NWChem* for the Intel® Xeon Phi™ Coprocessor

Purpose

This code recipe describes how to get, build, and use the NWChem* code that includes support for the Intel® Xeon Phi™ Coprocessor with Intel® Many-Integrated Core (MIC) architecture.

Introduction

NWChem provides scalable computational chemistry tools. NWChem codes treat large scientific computational chemistry problems efficiently, and they can take advantage of parallel computing resources, from high-performance parallel supercomputers to conventional workstation clusters.

NWChem software handles

Biomolecules, nanostructures, and solid-state
From quantum to classical, and all combinations
Ground and excited-states
Gaussian basis functions or plane-waves
Wide scalability, from one to thousands of processors
Properties and relativistic effects

NWChem is actively developed by a consortium of developers and maintained by the Environmental Molecular Sciences Laboratory (EMSL) located at the Pacific Northwest National Laboratory (PNNL) in Washington State. The code is distributed as open-source under the terms of the Educational Community License version 2.0 (ECL 2.0).

The current version of NWChem can be downloaded from http://www.nwchem-sw.org. Current support for Intel® Xeon Phi™ coprocessors is included in the latest development version, which can be downloaded at https://svn.pnl.gov/svn/nwchem/trunk.

Code Access

NWChem code supports the Intel® Language Extensions for Offload of operations of the Intel® Xeon® processor (referred to as ‘host’ in this document) with the Intel Xeon Phi coprocessor (referred to as ‘coprocessor’ in this document) in a single node and in a cluster environment.
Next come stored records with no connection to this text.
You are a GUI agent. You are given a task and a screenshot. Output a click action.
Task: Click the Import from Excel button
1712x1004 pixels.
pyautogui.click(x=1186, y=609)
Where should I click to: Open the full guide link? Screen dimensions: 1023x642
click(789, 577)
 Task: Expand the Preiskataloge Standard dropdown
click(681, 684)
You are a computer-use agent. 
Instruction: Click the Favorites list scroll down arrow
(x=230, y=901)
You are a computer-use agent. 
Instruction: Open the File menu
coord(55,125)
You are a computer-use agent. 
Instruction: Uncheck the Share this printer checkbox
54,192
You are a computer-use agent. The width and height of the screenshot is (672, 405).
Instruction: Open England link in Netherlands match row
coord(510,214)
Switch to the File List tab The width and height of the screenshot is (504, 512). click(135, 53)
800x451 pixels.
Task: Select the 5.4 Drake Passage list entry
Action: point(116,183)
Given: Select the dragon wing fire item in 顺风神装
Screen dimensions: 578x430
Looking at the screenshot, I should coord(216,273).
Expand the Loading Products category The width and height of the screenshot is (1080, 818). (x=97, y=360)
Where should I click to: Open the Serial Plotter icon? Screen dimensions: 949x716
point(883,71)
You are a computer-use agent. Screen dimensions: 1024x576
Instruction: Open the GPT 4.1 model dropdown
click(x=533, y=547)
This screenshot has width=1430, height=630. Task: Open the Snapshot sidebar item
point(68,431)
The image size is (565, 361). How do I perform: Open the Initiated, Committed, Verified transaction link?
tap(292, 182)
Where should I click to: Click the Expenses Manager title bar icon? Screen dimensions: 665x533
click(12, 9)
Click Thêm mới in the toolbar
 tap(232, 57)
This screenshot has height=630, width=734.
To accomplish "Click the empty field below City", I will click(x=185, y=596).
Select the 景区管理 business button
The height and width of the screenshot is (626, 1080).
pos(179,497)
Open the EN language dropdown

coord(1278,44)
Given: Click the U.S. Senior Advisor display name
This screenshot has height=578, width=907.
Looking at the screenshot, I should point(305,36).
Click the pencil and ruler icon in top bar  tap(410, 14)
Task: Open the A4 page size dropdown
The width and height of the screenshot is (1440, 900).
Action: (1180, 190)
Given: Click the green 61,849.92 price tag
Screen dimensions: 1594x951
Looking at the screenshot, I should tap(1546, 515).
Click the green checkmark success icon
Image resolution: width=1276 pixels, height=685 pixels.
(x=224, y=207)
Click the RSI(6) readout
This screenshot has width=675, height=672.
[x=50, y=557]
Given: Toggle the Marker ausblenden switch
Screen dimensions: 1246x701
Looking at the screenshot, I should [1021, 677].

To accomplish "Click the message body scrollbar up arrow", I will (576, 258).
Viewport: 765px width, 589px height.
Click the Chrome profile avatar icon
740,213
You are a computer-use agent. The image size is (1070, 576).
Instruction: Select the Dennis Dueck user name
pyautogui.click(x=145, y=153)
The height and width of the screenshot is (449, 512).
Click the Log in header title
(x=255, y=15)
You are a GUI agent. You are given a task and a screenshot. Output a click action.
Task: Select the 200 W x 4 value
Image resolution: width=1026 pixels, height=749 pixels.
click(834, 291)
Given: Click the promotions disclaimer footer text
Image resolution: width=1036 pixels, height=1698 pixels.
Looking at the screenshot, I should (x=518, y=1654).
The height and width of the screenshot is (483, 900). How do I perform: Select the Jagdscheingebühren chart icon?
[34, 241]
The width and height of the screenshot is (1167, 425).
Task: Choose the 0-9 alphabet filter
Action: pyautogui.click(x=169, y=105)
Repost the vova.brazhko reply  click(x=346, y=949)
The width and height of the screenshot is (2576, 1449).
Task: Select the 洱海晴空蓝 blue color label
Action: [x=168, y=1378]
To get access to the code and test workloads:

Use the following Subversion* command to download the code:

% svn checkout https://svn.pnl.gov/svn/nwchem/trunk nwchem

This will check out the development version and place it in a folder called “nwchem” on your system.

Build Directions

The build of NWChem with offload support for Intel Xeon Phi coprocessors is split into three steps.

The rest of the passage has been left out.